Friday, November 26, 2010

Jeter wants $150 million!

Then again maybe he doesn't. I mean, let's be clear... who doesn't want $150 mil? But of course, none of us are gonna get it from the Yankees, including Jeter, who of course, denies making such a request. I'm a Yankee fan by birth, and I'm already getting sick of the play this is getting in the national media. And this latest cheap trick is as tired as it gets.

My Mom used to pull this with her boss. If she wanted a two week vacation she would tell her workmate that she was thinking of taking two months, letting her boss overhear it of course. The boss would be in a minor state of panic (it was a very small office). He would come out and say "Two MONTHS?" "Did I say months? Oh! I meant weeks! Two weeks!" And my Mom's relieved boss would happily grant the request.

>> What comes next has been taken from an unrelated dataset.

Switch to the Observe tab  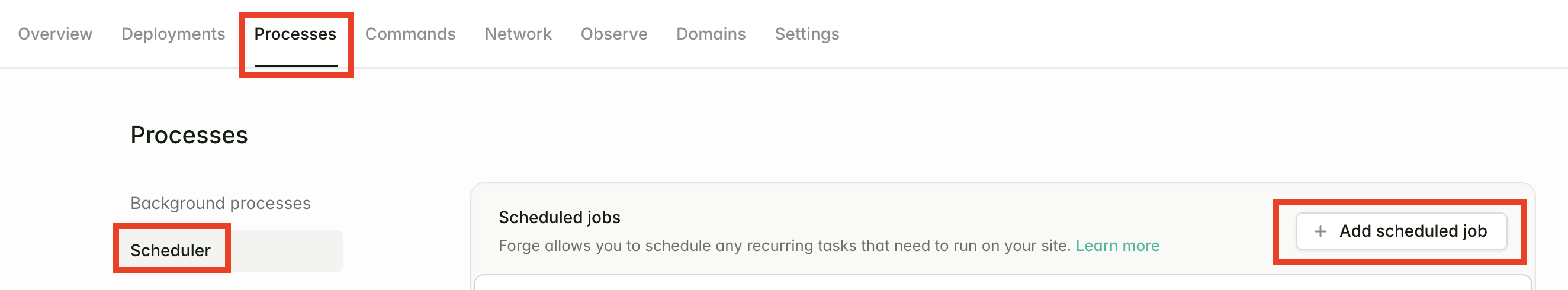point(613,34)
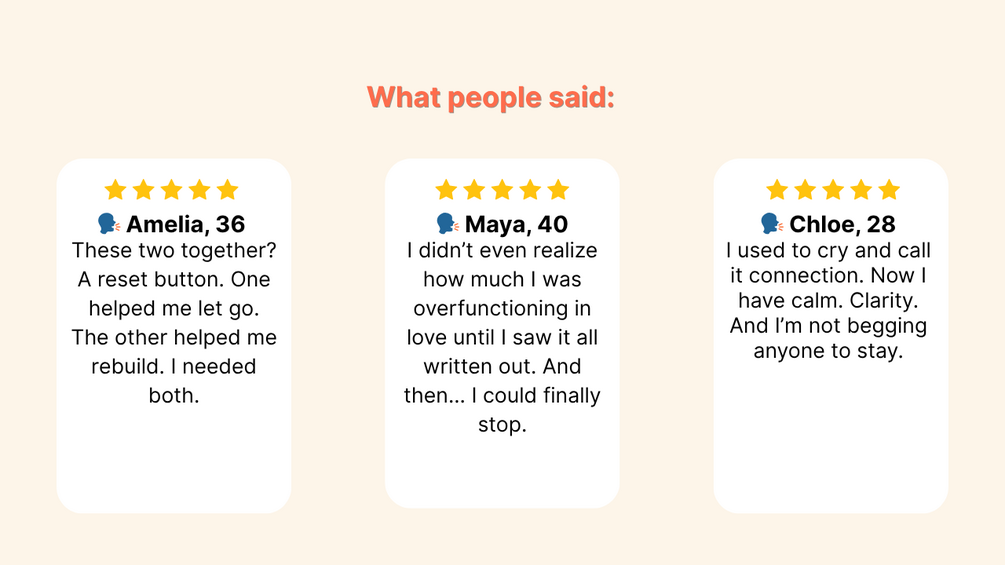
Task: Click the speaking head icon beside Amelia
Action: (109, 224)
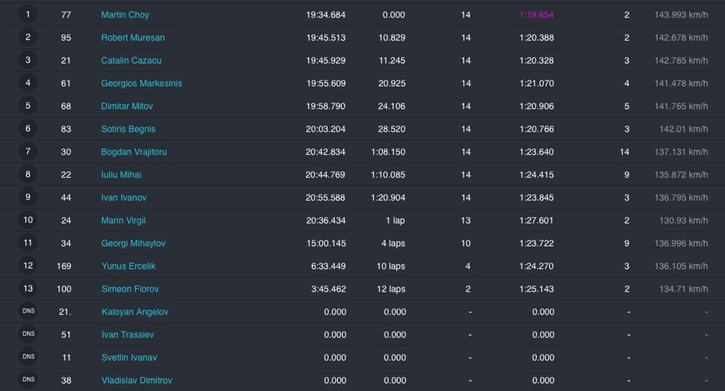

The New York Yankees, love them or hate them, are not a very small office. They are a very big, very successful, and at times a very savvy operation. They do tend to 'overpay' for players from time to time, but thus far they have only done so with their own money... lots and lots of it. But those huge gobs of money come with one very important condition. Winning.

If the Yanks were to have the temerity to finish say, third, for three straight seasons , they would be as relevant as... well... nothing. Those empty $250 dollar seats everybody likes to make fun of? They would be clean and germ-free for a long, long time. And signing formerly dominant greats to huge contracts would be a guaranteed route to that point.

New Yorkers don't abide by losers and also-rans very well. They can't. And they don't have to. There are just too many other things to do besides watch a team deteriorate before their eyes. So many Broadway shows. So many nightclubs, movie houses, world-class restaurants and live music venues. And so many other sports teams. The typical St. Louis Cardinal fan, for example, travels further to get to Busch Stadium than a Yankee fan would travel to see the Red Sox or Phillies at Fenway or Citizens Bank Park.

The Yanks need to let their free agents test the market. All of them. There's nothing wrong with making each of them a reasonable offer. The $45 milllion, 3 year deal the Yanks have supposedly put on the table is unresonable... unresonably high. If Jeter has any business sense, he's signing it so fast he's risking paper cuts. And if the Yankees have any, they're not only putting a deadline to the offer, they're actively looking for alternatives at the same time. Lots of guys ca npick it at shortstop. Lots of guys can hit .270 and drive in 60-odd runs. You don't need that package in one player. And if you signed two different players to cover that, it damn sure wouldn't cost $45 million for both of them.

Offer them arbitration! I know the Yanks are reluctant to do it. But even if the arbitrator sides with the player on a ridiculously high figure, as arbitrators nowadays tend to do, it would only be for one year... not three or four or five. The Yanks would not be hamstrung with another long, ridiculous A.J.Burnett type deal. And if the player declines arbitration, at least the Yanks would be in line for draft picks... which they need anyway.

Look... as a lifelong Yankee rooter, I am abjectly grateful to the heroes who brought the Bombers back from oblivion... Bernie Williams, Paul O'Neill, Davids Cone and Wells, Brosius, Tino, even Tim Raines, Chili Davis and the Strawman. Where have they all gone? Where Derek and the other dominoes are headed. But as thankful as I am for their contributions to Yankee greatness and lure, Steinbrenner the younger is absolutely right... the Yanks have paid them all very, very handsomely for their efforts. It is not necessary for the fans, or the Yankees to pay them again.